Bring a large pot of water to a boil, salt generously, and cook protein pasta according to package instructions. Reserve 1/2 cup pasta water before draining. Drain the pasta and return to the warm pot.
Add 1 24 ounce jar of marinara sauce and 1 cup of plain greek yogurt to a blender or food process and blend until smooth. Set aside.
In a skillet over medium-high heat, add ground beef, breaking it apart, and 1 tbsp Worcestershire Sauce, 1 tsp salt, 1 tsp paprika, 1 tsp garlic powder, 1 tsp Italian seasoning, and a dash of pepper and cook until browned, about 8-10 minutes. Drain excess fat if needed. Add the cooked meat to the pot of cooked pasta and cover with a lid to stay warm.
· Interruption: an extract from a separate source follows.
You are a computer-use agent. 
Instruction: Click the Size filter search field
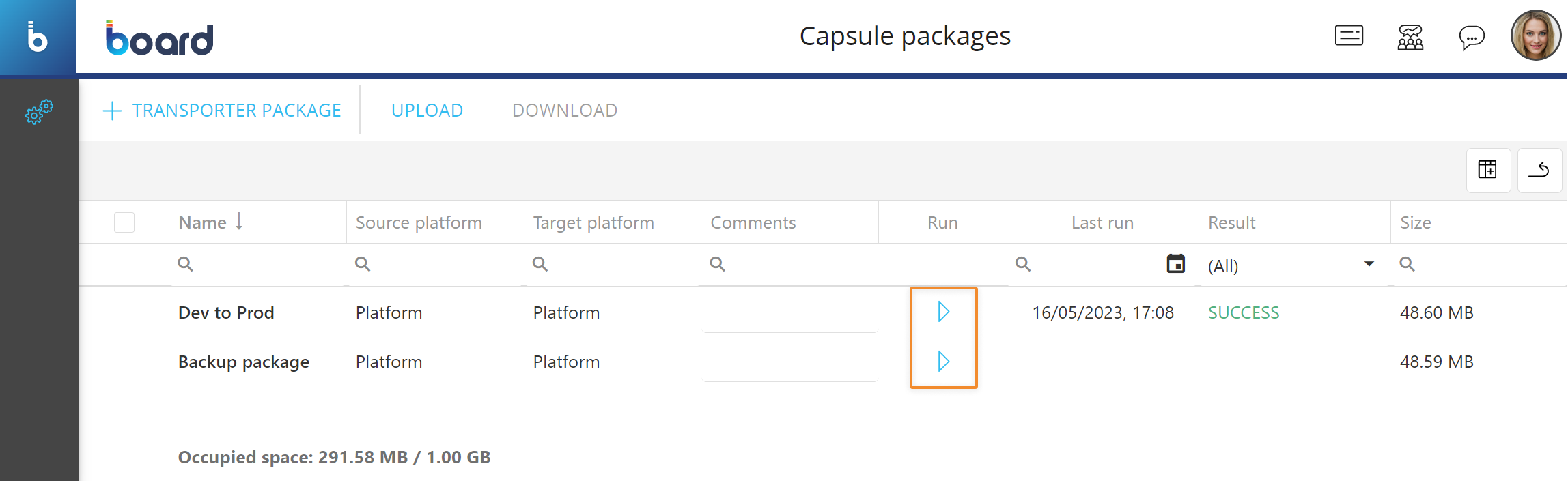pyautogui.click(x=1479, y=264)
Drain excess oil from the skillet and return to medium-high heat. Add chopped onion and zucchini, sautéing for 5-7 minutes until softened. Add the chopped mushrooms and minced garlic and sauté for an additional 2-3 minutes or until the mushrooms are soft.
Add the sauted vegetables to the pot of warm pasta and meat. Pour in the sauce and stir until well blended. Add some reserved pasta water if needed for consistency. Sprinkle with parmesan cheese and fresh basil. Enjoy!